▶ [WORK ORDER] Write out exactly the first lines of the listing, ending on the line that contains "You are a computer-use agent. The image".

_ _ _ _

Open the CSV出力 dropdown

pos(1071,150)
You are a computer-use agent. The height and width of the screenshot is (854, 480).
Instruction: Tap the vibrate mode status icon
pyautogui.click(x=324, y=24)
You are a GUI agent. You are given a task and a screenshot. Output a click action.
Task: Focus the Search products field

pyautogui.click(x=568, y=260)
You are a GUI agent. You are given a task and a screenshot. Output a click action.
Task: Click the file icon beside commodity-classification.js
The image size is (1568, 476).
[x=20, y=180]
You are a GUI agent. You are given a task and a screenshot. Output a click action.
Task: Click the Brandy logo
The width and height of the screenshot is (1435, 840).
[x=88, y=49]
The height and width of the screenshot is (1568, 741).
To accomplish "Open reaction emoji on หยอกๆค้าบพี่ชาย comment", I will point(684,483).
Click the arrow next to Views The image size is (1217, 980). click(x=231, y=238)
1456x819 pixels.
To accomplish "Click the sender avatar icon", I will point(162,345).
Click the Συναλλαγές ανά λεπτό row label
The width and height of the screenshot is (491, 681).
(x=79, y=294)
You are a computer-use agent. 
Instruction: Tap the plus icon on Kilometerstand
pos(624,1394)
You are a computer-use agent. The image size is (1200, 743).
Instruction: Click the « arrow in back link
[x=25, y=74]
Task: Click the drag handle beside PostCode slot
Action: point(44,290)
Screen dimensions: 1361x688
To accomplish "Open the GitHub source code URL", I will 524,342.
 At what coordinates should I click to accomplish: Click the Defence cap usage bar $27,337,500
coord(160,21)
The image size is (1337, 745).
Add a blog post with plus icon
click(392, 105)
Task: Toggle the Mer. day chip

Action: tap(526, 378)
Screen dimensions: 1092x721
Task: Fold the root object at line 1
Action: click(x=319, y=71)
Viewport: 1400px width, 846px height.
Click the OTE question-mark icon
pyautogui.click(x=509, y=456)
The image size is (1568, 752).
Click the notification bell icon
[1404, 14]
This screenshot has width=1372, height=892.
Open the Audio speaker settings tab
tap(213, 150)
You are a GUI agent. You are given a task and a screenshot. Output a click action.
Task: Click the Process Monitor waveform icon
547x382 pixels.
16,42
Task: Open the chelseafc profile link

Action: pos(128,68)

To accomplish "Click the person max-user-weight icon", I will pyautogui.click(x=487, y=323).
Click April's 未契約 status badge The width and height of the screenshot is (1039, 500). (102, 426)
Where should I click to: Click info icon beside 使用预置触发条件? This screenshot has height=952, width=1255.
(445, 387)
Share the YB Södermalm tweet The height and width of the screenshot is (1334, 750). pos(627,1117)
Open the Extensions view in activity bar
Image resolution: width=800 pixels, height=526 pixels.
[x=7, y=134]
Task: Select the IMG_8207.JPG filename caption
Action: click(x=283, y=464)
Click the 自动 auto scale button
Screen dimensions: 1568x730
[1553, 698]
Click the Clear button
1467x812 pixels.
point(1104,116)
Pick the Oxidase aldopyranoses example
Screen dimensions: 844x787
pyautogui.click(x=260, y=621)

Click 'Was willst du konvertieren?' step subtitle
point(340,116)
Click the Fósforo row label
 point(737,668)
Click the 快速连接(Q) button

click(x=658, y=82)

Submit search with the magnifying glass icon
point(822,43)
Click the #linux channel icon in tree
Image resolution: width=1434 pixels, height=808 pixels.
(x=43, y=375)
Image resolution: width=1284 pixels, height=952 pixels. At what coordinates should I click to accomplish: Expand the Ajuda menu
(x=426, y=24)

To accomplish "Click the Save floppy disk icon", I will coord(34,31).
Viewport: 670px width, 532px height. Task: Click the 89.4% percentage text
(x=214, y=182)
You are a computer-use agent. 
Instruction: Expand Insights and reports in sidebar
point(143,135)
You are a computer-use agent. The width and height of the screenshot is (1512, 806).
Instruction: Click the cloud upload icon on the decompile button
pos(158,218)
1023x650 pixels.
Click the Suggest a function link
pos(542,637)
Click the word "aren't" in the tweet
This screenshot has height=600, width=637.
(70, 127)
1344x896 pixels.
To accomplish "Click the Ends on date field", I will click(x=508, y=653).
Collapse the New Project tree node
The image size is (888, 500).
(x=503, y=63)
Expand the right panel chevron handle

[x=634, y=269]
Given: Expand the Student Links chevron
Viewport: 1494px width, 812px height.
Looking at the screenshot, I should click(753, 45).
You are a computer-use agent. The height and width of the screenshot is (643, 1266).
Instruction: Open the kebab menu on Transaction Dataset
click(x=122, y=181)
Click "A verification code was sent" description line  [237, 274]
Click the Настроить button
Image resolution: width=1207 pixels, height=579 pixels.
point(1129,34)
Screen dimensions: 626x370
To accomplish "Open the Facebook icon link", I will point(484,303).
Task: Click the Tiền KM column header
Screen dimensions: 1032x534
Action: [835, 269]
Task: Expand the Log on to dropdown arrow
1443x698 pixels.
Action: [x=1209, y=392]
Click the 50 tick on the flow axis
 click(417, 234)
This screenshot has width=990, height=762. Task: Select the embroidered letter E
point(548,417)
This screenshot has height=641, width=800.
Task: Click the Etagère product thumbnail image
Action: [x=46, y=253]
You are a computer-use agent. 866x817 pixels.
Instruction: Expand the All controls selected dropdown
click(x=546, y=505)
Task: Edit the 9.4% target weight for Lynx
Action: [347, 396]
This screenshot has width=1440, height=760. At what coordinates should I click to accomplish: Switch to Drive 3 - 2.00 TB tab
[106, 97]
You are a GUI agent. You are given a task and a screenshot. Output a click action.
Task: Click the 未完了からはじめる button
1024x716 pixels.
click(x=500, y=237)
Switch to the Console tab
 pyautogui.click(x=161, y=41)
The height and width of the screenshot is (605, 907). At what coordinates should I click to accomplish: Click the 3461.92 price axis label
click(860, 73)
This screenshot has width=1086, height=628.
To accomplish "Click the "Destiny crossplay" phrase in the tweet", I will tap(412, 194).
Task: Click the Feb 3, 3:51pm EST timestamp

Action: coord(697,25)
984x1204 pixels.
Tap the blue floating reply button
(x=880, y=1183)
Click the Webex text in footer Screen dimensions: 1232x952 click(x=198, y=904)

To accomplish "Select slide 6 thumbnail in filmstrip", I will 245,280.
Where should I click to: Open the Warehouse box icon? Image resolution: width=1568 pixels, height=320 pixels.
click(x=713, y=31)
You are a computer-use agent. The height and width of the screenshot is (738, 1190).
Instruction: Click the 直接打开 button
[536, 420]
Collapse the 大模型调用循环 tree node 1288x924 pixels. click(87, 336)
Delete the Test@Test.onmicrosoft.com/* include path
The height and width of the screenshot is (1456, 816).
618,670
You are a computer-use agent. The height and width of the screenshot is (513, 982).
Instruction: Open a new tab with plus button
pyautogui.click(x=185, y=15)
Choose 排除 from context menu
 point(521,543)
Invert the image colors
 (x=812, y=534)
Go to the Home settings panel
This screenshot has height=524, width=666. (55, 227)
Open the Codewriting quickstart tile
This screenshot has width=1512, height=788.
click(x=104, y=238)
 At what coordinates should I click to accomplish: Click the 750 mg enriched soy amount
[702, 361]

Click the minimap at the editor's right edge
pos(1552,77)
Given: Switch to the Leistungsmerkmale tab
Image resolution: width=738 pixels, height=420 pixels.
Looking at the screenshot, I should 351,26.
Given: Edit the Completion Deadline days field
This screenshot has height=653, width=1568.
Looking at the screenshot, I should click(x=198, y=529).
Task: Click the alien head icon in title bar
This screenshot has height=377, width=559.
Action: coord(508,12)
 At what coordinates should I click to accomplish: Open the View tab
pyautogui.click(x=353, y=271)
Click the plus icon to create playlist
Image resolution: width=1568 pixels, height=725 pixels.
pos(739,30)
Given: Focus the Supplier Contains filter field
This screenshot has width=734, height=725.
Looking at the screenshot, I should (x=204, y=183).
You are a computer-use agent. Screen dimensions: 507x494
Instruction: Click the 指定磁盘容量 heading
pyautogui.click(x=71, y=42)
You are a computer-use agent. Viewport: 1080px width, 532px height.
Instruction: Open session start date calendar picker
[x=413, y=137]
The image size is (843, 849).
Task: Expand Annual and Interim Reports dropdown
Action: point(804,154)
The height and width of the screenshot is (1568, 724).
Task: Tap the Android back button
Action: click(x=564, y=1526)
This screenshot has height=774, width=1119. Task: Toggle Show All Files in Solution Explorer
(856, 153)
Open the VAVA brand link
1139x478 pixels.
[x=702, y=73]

_ _ _ _

▶ [WRITTEN REPLY]
Open the CSV出力 dropdown

pos(1071,150)
You are a computer-use agent. The height and width of the screenshot is (854, 480).
Instruction: Tap the vibrate mode status icon
pyautogui.click(x=324, y=24)
You are a GUI agent. You are given a task and a screenshot. Output a click action.
Task: Focus the Search products field

pyautogui.click(x=568, y=260)
You are a GUI agent. You are given a task and a screenshot. Output a click action.
Task: Click the file icon beside commodity-classification.js
The image size is (1568, 476).
[x=20, y=180]
You are a GUI agent. You are given a task and a screenshot. Output a click action.
Task: Click the Brandy logo
The width and height of the screenshot is (1435, 840).
[x=88, y=49]
The height and width of the screenshot is (1568, 741).
To accomplish "Open reaction emoji on หยอกๆค้าบพี่ชาย comment", I will point(684,483).
Click the arrow next to Views The image size is (1217, 980). click(x=231, y=238)
1456x819 pixels.
To accomplish "Click the sender avatar icon", I will point(162,345).
Click the Συναλλαγές ανά λεπτό row label
The width and height of the screenshot is (491, 681).
(x=79, y=294)
You are a computer-use agent. 
Instruction: Tap the plus icon on Kilometerstand
pos(624,1394)
You are a computer-use agent. The image size is (1200, 743).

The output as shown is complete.